На следующий день Роже не вставал с постели и по-прежнему жаловался на боли в животе, по его словам, внутри у него все горело. Тем не менее в два часа дня он поел овощного супа, который ему принесли из кухни самого коменданта. Но, едва проглотив этот суп, шевалье снова принялся стонать; когда врач опять вошел в его камеру, узник объявил, что уверен в том, будто его хотят отравить.
Врач тотчас же дал Роже противоядие, но, как и предполагал достойный эскулап, никакой отравы в пище, которую давали заключенному, обнаружено не было.
Тем не менее Роже продолжал настаивать на том, что он жертва отравления, и заявил, что лучше умрет с голоду, но впредь не станет принимать никакой пищи, кроме той, какую сам себе приготовит.
Шевалье сдержал свое слово и даже не притронулся к ужину; когда надзиратель на следующее утро принес заключенному завтрак, он увидел, что вчерашний ужин так и стоит на столе.
Наступил час прогулки, и Роже сказал, что хочет пройтись; однако ему ответили, что теперь прогулка происходит в другое время.
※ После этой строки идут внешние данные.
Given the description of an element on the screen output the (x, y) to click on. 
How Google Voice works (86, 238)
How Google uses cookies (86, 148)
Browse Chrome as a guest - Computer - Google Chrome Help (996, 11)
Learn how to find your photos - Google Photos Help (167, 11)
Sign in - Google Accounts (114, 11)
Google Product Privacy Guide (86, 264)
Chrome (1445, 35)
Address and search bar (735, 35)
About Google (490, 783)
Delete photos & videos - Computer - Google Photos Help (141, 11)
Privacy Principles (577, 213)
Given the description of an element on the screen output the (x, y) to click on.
Тюремные власти опасались, как бы шевалье, встретившись на площадке с другими заключенными, не вздумал пожаловаться им на то, будто его хотели отравить, а они, чего доброго, могли бы поверить этой клевете.
Вот почему за ним пришли только в пять часов вечера. Уже больше суток Роже ничего не ел, он был очень бледен и, видимо, сильно ослабел: на площадке он едва держался на ногах, так что пришлось принести для него стул. Так он и просидел на стуле все время прогулки.